Stereoscopic viewing renders two distinct views from slightly different angles. This is one of the more popular forms of VR thanks to things like Google Cardboard, which splits the display in two halves using software and then uses lenses to magnify and focus the scene. Autodesk announced an A360 Stereo Panorama at its user conference in 2014, while SOLIDWORKS released eDrawings 2017 just recently, which includes an option for Google Cardboard.All of this is a step in the right direction but, in its current iteration, falls short of delivering a fully immersive experience.

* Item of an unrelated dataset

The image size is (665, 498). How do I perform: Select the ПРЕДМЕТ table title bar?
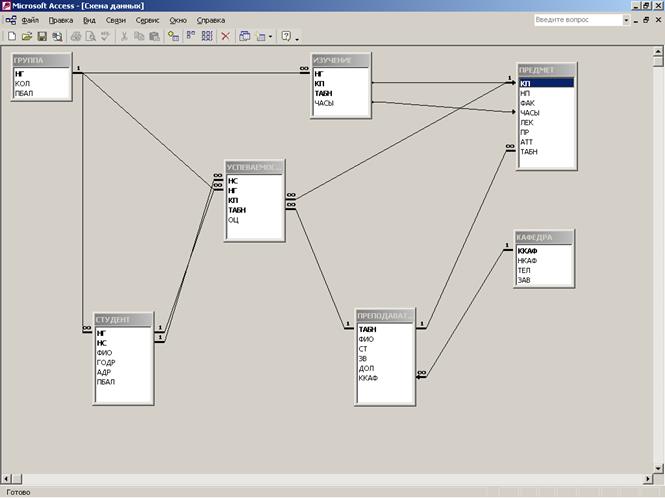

Immersive VR takes things to a whole new level but requires a significant investment in hardware such as the Oculus Rift or HTC Vive. The idea behind the headsets (and the rest of the setup) is to trick a user’s brain into thinking they are in a different environment. To do that, additional senses can be included, like movement, using sensors to track your position in a room, and audio, using headphones. Still, the biggest struggle is the display.

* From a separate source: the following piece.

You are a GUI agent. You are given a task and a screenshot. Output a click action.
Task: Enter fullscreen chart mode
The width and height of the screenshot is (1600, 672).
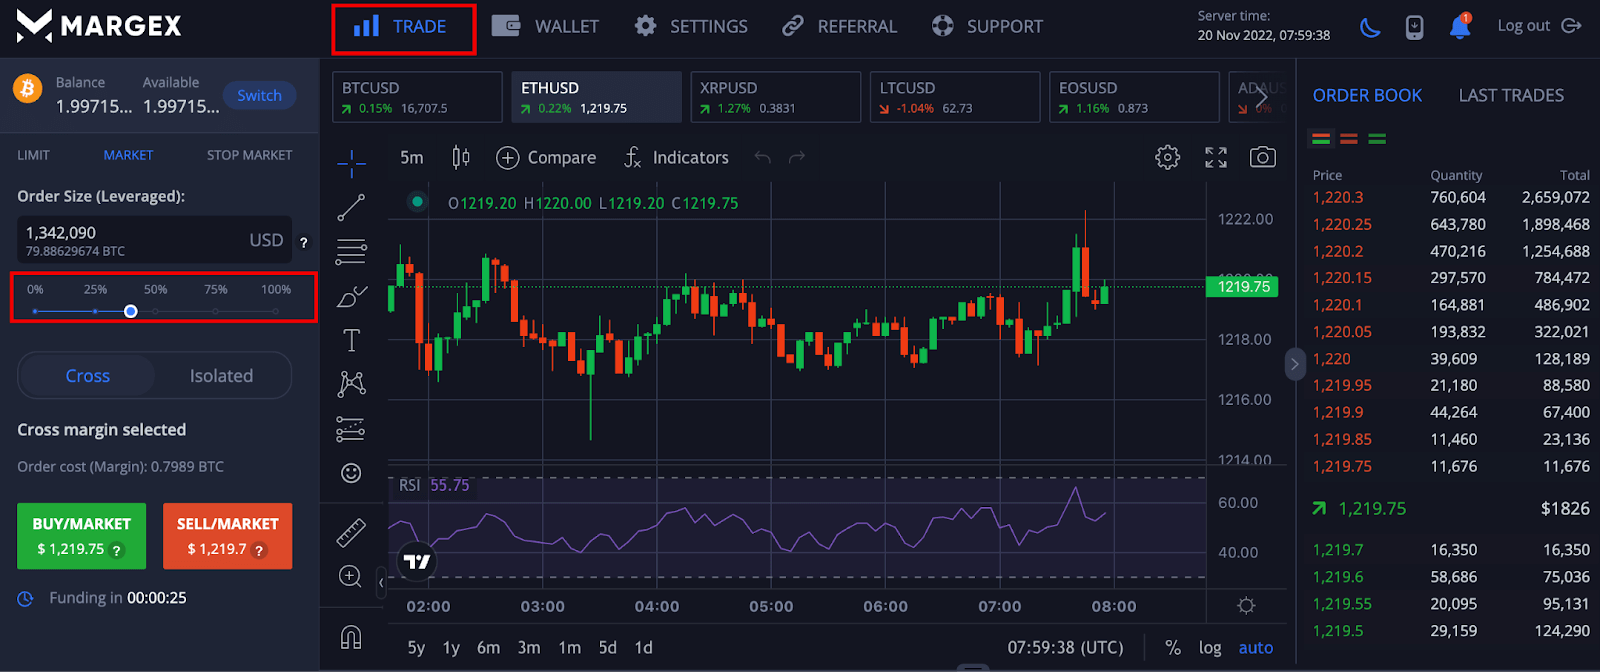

In order to trick the brain, a display system must render and deliver visuals at a rate that mimics the human eye. Functionally, this means delivering any video at a rate of 90 frames per second, or risking motion sickness. In addition to that, the physical display must be functional when placed a few inches from your eyes. For the Oculus and HTC Vive, that translates to dual screens, each displaying 1080 x 1200 pixels at 90 Hz.
Those stats are nothing to sneeze at. In order to deliver video of that quality, a hardware system must be designed to maximize graphical output. You may think that a standard CAD workstation has plenty of computing power to do this, but it is not so simple. Most great GPUs such as the NVIDIAGeForce series are dedicated to other uses, including gaming, while the real heavy lifting of a CAD workstation is done by the CPU and requires graphics cards from the NVIDIAQuadro line of cards. NVIDIAdetails the differences in the GPU lines in a 34-page document titled “NVIDIA Quadro vs. GeForce GPUs.” In short, CAD workstations are optimized to be significantly more precise and reliable than consumer-grade graphics.
Hardware challenges are nothing new for CAD though. Consider that before the launch of SOLIDWORKSin the mid-1990s, all CAD systems were custom designed for hardware that ran $20,000 or more. MCAD systems were made for enterprise customers who could justify the investment, and a lot has changed since then. Vice projects that there may be 13 million capable PCs in the market and there are reportedly more than three million installs of SOLIDWORKS around the world.
Still, the CAD industry is constantly on the leading edge of technology and typically pushes the boundaries of computing power. As applications move into the cloud, new struggles will appear in order to improve rendering and simulation techniques. Onshape launched its cloud-based system last year and announced a partnership with Magic Leap, which lists Google as one of its investors. Cool marketing videos aside, it is difficult to imagine an Internet connection capable of processing accelerometer data, passing it to the cloud for tilt/zoom/rotate commands and then returning the simulation seamlessly while still allowing for input controls to model.
All of this is to say that processing the backend computations to create and edit CAD data and then displaying it back to a user in real time requires some serious computing power. Even the display and rendering is difficult, as the quality of CAD files is significantly better than traditional gaming. For the time being,expect that most MCAD-based VR applications will be limited to design reviews while creation and engineering changes may lag a few years.
VR Creation Tools
Hardware limitations aside, there are some very cool VR creation tools already on the market. Two of the bigger ones are TiltBrush and SculptrVR, both of which I was able to try at the AOL VRLab. To put them in some context, these tools are VR equivalents of ZBrush and Minecraft (not mechanical design systems like SOLIDWORKS or Fusion).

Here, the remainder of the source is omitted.